Jedenfalls gibt es nach diversen Re-Inkarnationen des Ska seit einigen Jahren auch ein Revival des Early oder Skinhead Reggae. Und die Aggrolites sind hier absolut stilprägend.

Genug der Musiktheorie! Dienstagabend im leider nur zu einem Drittel gefüllten Universum sollten die fünf Kalifornier also einmal mehr eines ihrer ekstatischen und schweißtreibenden Konzerte abliefern. Leider gelang dies nicht ganz so gut wie bei ihren Stuttgart-Gigs der letzten Jahre. Doch davon später mehr, wenden wir uns erstmal dem Support Act zu.

Beatdown

Foto: X-tof Hoyer

The Beatdown aus Montreal eröffnen den Abend nämlich mit einem fulminanten Gig – ihrem allerersten in Europa. Eine ganz junge Band, gerade mal seit zwei Jahren auf der Bühne, legt hier mal kurz einen Auftritt hin, dass der geneigte Aggrolites-Fan sich Sorgen machen muss, ob die Alt-Stars dies überhaupt noch werden toppen können.
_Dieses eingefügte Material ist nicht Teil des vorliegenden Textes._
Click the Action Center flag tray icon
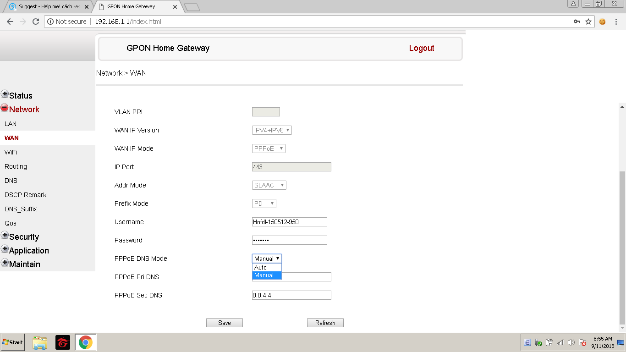The height and width of the screenshot is (352, 626). point(582,342)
Die Band um den Sänger Alex Giguere spielt einen derart trockenen, treibenden Beat, dass schon nach wenigen Titeln der Laden in Bewegung ist. Das ist präzis und knackig, super-sympathisch und mit echter Begeisterung gespielt. „Northern Reggae“ nennen sie ihre Spielart. Mag von der geografischen Lage hergeleitet sein, könnte allerdings auch ein Hinweis auf deutlich zu erkennende Spuren von „Northern Soul“ sein. Vergleiche mit den Slackers (stimmlich erinnert Giguere ziemlich an Vic Ruggiero), Chris Murray (bei den Rocksteady-Titeln) oder auch dem Aggrolites-Entdecker Tim Armstrong sind erlaubt. Absolutes Highlight: „Reggae Dance“, das mühelos vom Shuffle in erdenschweren Dub wechselt und wunderschöne Singalongs anbietet.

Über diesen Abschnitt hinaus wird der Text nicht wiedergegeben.